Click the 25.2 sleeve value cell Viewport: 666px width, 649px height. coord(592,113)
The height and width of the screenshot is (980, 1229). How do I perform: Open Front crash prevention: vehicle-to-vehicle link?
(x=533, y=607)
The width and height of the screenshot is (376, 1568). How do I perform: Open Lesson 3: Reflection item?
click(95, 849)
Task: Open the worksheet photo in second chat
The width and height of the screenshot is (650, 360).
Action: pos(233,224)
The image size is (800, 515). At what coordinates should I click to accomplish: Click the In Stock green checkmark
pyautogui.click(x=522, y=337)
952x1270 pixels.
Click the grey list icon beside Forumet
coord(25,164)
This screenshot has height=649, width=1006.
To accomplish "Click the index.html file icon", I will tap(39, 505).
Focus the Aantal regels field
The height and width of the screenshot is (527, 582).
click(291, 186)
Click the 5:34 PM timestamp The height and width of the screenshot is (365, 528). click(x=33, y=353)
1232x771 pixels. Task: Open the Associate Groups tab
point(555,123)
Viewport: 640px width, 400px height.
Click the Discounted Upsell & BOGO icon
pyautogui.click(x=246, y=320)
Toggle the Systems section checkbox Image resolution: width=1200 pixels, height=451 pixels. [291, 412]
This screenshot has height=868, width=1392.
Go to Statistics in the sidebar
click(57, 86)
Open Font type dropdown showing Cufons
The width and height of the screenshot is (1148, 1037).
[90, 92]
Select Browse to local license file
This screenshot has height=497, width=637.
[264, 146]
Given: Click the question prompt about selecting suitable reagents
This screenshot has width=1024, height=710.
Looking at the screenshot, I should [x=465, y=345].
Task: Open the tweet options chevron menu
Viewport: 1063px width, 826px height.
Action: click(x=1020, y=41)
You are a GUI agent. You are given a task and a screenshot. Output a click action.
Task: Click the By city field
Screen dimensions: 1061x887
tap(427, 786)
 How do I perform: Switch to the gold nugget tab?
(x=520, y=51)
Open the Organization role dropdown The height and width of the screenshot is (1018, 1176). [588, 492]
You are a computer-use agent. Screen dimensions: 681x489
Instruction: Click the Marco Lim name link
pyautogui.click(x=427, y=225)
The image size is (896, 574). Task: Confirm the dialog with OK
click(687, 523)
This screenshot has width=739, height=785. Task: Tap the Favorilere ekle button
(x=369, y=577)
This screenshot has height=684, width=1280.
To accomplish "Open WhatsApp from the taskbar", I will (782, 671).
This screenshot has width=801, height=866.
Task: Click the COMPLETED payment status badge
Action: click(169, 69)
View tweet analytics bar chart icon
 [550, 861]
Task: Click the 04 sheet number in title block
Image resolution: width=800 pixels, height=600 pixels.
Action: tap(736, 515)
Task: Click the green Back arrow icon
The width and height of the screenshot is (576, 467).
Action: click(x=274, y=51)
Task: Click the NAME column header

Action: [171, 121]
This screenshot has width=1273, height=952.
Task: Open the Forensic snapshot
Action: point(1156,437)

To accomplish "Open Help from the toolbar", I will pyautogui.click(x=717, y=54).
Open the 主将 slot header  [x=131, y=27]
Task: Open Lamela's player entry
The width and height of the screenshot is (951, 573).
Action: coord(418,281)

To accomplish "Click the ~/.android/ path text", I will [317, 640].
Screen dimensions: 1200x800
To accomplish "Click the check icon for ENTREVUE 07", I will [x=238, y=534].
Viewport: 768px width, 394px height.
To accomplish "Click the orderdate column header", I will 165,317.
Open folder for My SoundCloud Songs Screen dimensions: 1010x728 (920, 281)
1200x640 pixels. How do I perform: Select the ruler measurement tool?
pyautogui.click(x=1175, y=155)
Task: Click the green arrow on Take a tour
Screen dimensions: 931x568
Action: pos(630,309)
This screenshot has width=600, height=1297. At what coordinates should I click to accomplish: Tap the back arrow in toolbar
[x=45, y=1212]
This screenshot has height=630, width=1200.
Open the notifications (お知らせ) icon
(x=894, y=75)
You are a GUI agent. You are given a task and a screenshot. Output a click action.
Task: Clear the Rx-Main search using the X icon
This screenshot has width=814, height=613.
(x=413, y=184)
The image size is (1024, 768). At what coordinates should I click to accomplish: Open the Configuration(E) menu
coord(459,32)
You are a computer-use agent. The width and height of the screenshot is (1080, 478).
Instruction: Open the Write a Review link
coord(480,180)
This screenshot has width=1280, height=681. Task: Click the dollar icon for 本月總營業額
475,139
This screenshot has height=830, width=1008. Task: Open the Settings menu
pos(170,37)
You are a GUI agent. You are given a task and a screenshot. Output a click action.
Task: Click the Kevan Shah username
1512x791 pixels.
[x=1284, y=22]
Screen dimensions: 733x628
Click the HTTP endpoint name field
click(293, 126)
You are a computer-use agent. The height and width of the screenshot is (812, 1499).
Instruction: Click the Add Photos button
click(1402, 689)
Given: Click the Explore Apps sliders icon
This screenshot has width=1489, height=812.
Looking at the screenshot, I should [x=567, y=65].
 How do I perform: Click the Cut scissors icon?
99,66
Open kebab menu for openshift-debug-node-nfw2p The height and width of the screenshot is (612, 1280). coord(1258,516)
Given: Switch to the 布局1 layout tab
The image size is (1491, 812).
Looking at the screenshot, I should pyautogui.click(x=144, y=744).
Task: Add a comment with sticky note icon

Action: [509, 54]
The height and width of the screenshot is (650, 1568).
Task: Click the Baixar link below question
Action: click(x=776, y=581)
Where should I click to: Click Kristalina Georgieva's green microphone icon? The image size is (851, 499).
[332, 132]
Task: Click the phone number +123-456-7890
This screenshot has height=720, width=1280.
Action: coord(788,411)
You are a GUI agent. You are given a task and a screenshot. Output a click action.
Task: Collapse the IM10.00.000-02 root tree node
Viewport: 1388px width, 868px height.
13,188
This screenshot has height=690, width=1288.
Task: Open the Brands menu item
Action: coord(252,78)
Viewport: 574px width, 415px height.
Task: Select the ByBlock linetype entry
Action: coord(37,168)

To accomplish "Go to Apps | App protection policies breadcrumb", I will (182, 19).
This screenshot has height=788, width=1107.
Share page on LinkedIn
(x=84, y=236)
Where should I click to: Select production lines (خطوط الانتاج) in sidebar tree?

Task item ▸ Show every line above in which the word "node" occurs.

Result of the exercise ▸
Open kebab menu for openshift-debug-node-nfw2p The height and width of the screenshot is (612, 1280). coord(1258,516)
Task: Collapse the IM10.00.000-02 root tree node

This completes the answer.